> Your goal
In the Bestiary 3 reviews, which upcoming world guide does the book's Asian flair suit?

> Page extract
•••••
All in all, Bestiary 3 is an excellent book and a smart purchase for a GM.


Another great addition to the Bestiary products

5/5

Reading through Bestiary 1 and 2, I was hoping that there will be even more eastern themed monsters. This Bestiary delivers just what I wanted! A must buy! Also, Flumph!!!


Best of the Bestiary

5/5

Bestiary 3 review is up on my blog.

This is probably my favorite of the Bestiaries so far, the content covers many iconic monsters from editions past, and stuff from the Adventure Paths. With great Asian flair for the Tian Xia world guide that is coming up, as well as many incredible monsters that have never graced the pages of a monster guide but are very welcome.


A great addition!

5/5

Although I'm generally opposed to the concept of core book "sequels," the content in 'Bestiary 3' is top notch. Whereas it took me some time to realize the usefulness of the monsters presented in 'Bestiary 2' (extraplanar/dimensional encounters rarely play a role in my campaigns), I immediately recognized many of the creatures in 'Bestiary 3' as either "iconic" or interesting variations on an established monster class.

As is to be expected, this book is well laid out and the illustrations are (mostly) top notch - Paizo rarely disappoints here! The Pathfinder Campaign Setting is still missing a few iconic monsters (mostly due to WotC's draconic licensing practices), but this volume (and the two which preceded it) gives GMs a huge variety of creatures to populate their encounters.
•••••
> Dataset extract
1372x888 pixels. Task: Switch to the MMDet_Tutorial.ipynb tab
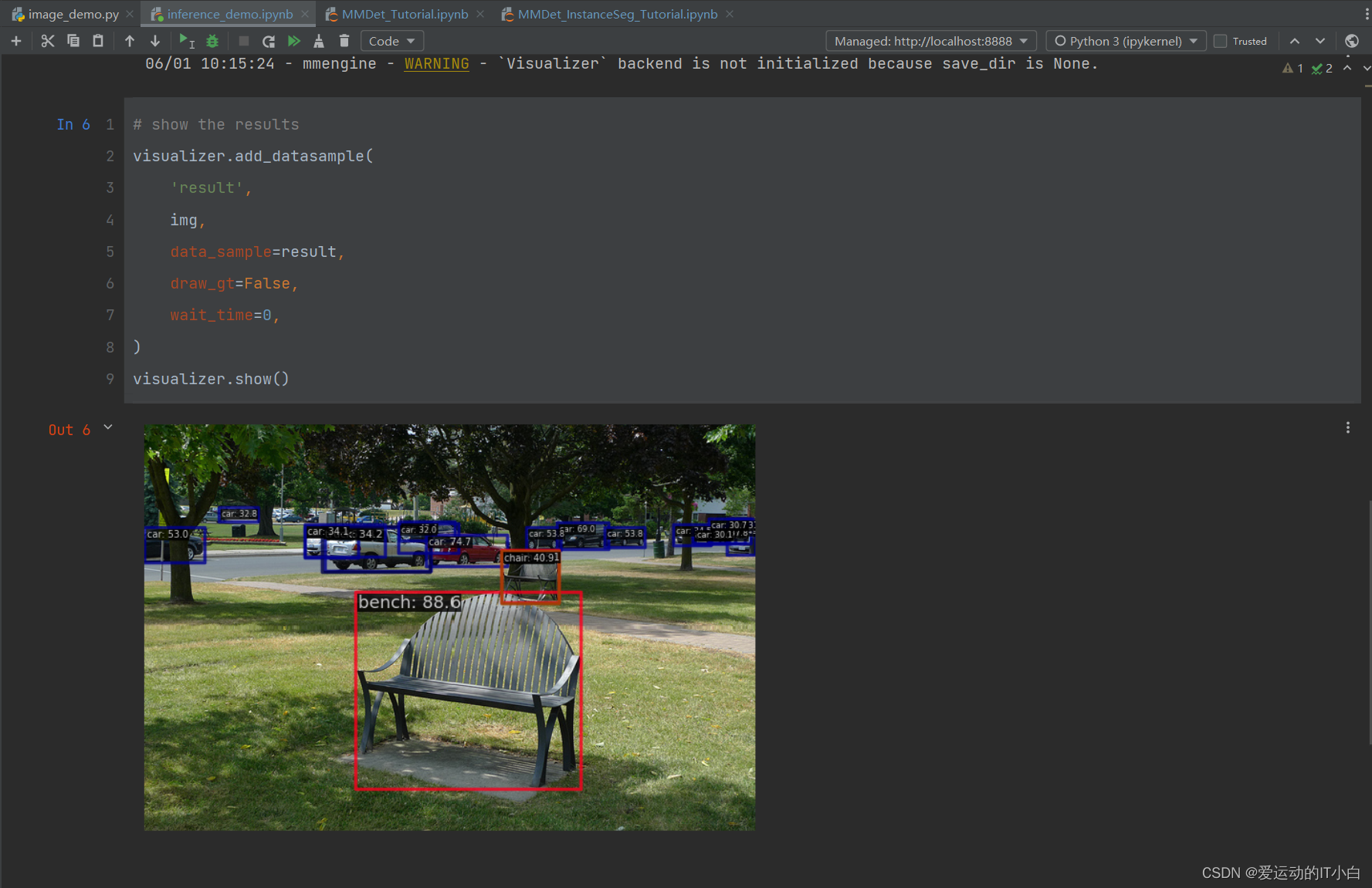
•••••
> Exercise result
The Tian Xia world guide.